À quoi sert Vagrant ?
Vagrant est un outil HashiCorp qui permet de provisionner des environnements de développement reproductibles à partir d'un simple fichier Vagrantfile. Concrètement, vous décrivez en quelques lignes la machine virtuelle souhaitée (Ubuntu 24.04, RAM, CPU, ports forwardés, scripts d'install), et un vagrant up télécharge l'image, démarre la VM via VirtualBox, VMware ou Hyper-V et exécute les provisioners (Shell, Ansible, Puppet, Chef). L'objectif est d'éliminer le « ça marche sur ma machine » en garantissant que tous les développeurs d'une équipe ont exactement le même environnement. Vous l'utiliserez pour reproduire localement un serveur de production, tester un déploiement Linux sans installer un dual-boot, ou packager un environnement complet à livrer avec un projet open-source.
Configuration recommandée pour bien faire tourner Vagrant
Vagrant lui-même est léger, mais il pilote des VMs gourmandes. Comptez un Intel Core i5 de 12ᵉ génération ou un Ryzen 5 7530U avec virtualisation matérielle activée (VT-x ou AMD-V) comme socle minimum. La RAM est le facteur critique : 16 Go de RAM est le strict minimum si vous lancez une seule VM (Ubuntu, 4 Go alloués) en parallèle de VS Code et d'un navigateur. 32 Go deviennent confortables si vous gérez plusieurs VMs simultanées (multi-machines), ce qui est fréquent en cours DevOps. Un GPU intégré Iris Xe ou Radeon 680M suffit, aucun GPU dédié n'est utile. Le stockage doit être un SSD NVMe de 512 Go minimum, idéalement 1 To, car chaque box Vagrant pèse 1 à 5 Go et s'accumule vite. Un écran 15 ou 16 pouces facilite l'usage simultané de l'éditeur, du terminal Vagrant et d'un navigateur de test sur la VM.

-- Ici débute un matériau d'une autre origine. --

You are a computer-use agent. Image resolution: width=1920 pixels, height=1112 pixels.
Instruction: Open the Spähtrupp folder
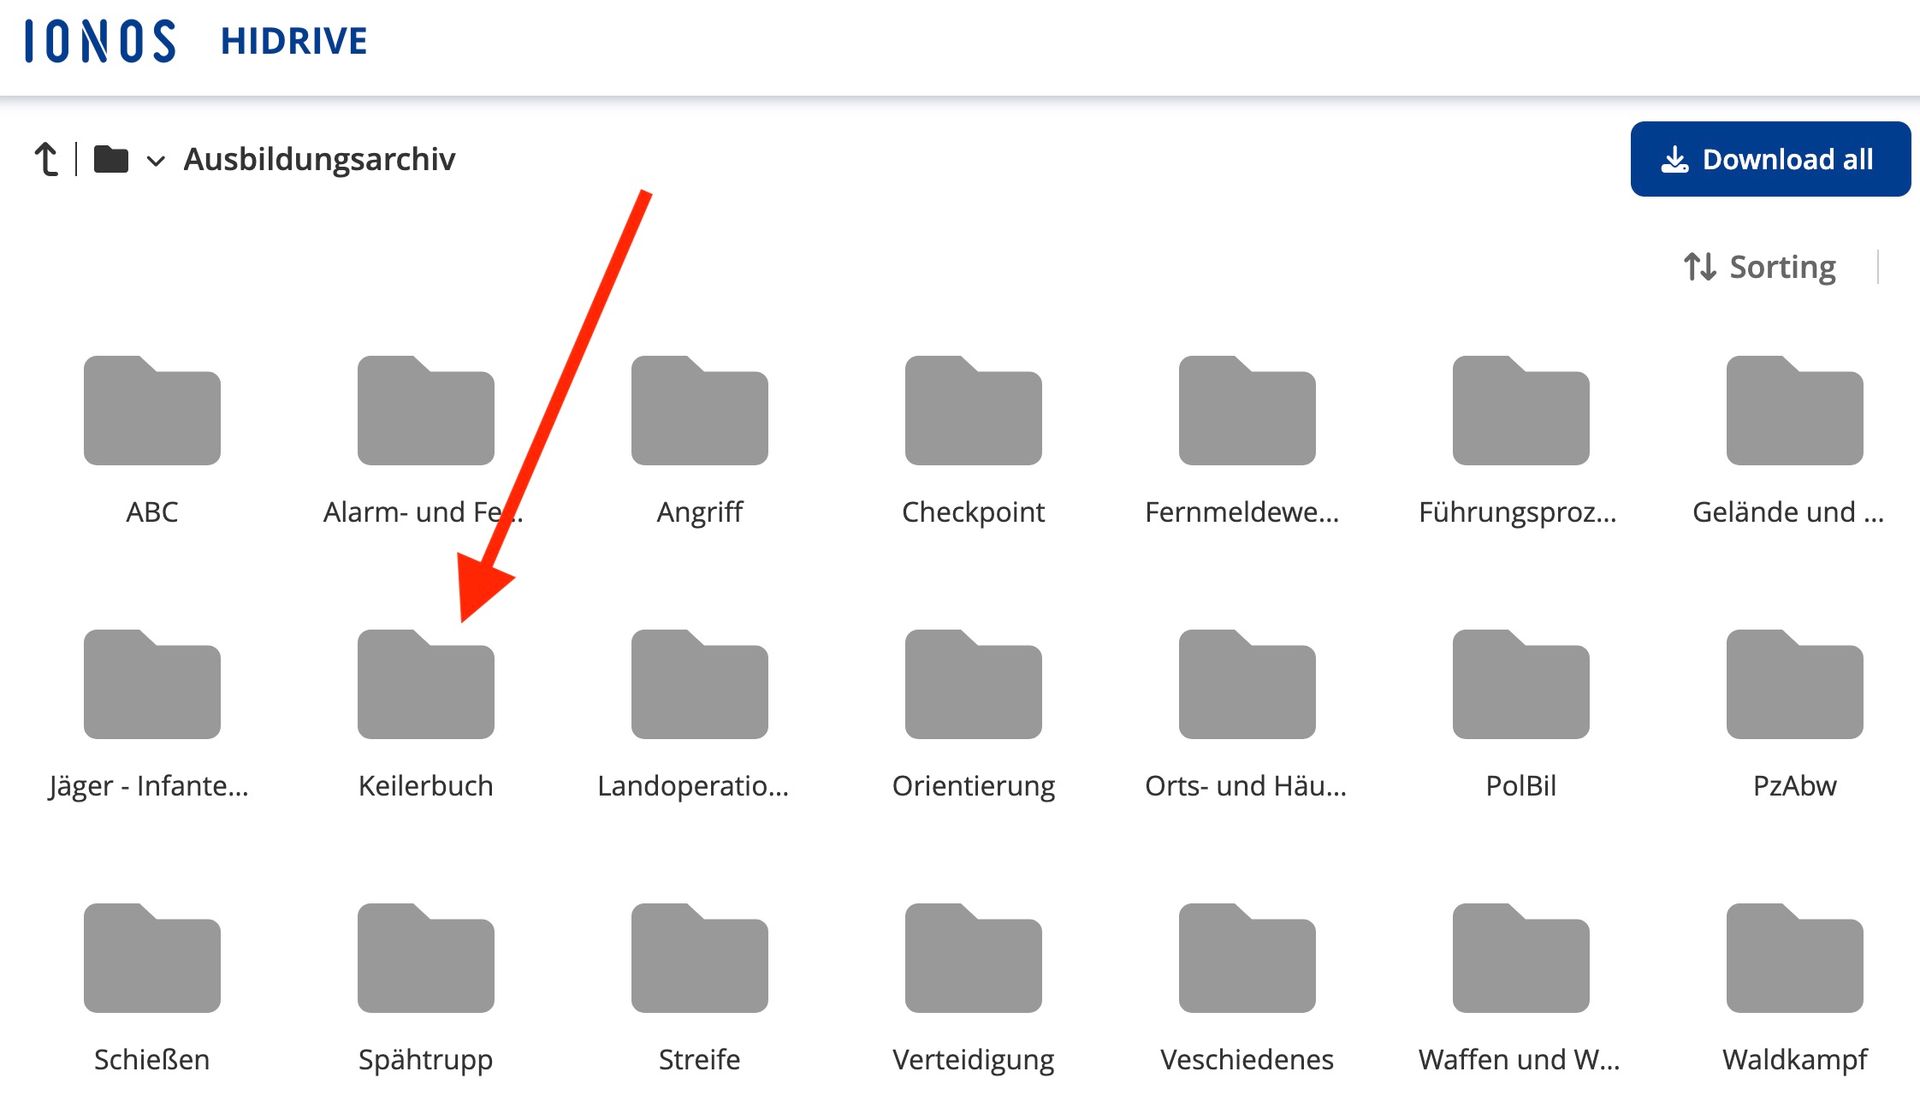(x=426, y=960)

Quels étudiants utilisent Vagrant ?
Vagrant cible principalement les étudiants en informatique, cloud computing, DevOps et administration système. Les BTS SIO option SISR, BUT Informatique, écoles d'ingénieurs orientées système et masters Cloud & DevOps l'introduisent pour les TP sur Linux, configuration de serveurs, déploiement d'applications web (LAMP, MEAN). Les étudiants en cybersécurité l'utilisent aussi pour monter des labs virtuels reproductibles : Kali Linux d'attaque, Metasploitable de cible, le tout scriptable. Les apprentis sysadmin et SRE en alternance s'en servent pour reproduire des environnements clients en local.
Alternatives à Vagrant
Docker (avec Docker Compose) reste la principale alternative moderne, plus léger car basé sur des conteneurs et non des VMs. Multipass de Canonical lance des VMs Ubuntu en une commande, plus simple que Vagrant pour de l'Ubuntu pur. Lima et Colima sur Mac offrent une approche similaire. Pour les workflows reproductibles plus avancés, Nix et nixos-rebuild gèrent l'environnement entier, du système au shell utilisateur, de manière déclarative.
FAQ
Vagrant fonctionne-t-il sur Mac ? Oui, Vagrant fonctionne sur macOS Intel sans souci. Sur Apple Silicon (M1, M2, M3, M4), VirtualBox a longtemps été indisponible mais une version ARM existe désormais ; VMware Fusion ou QEMU restent toutefois plus matures.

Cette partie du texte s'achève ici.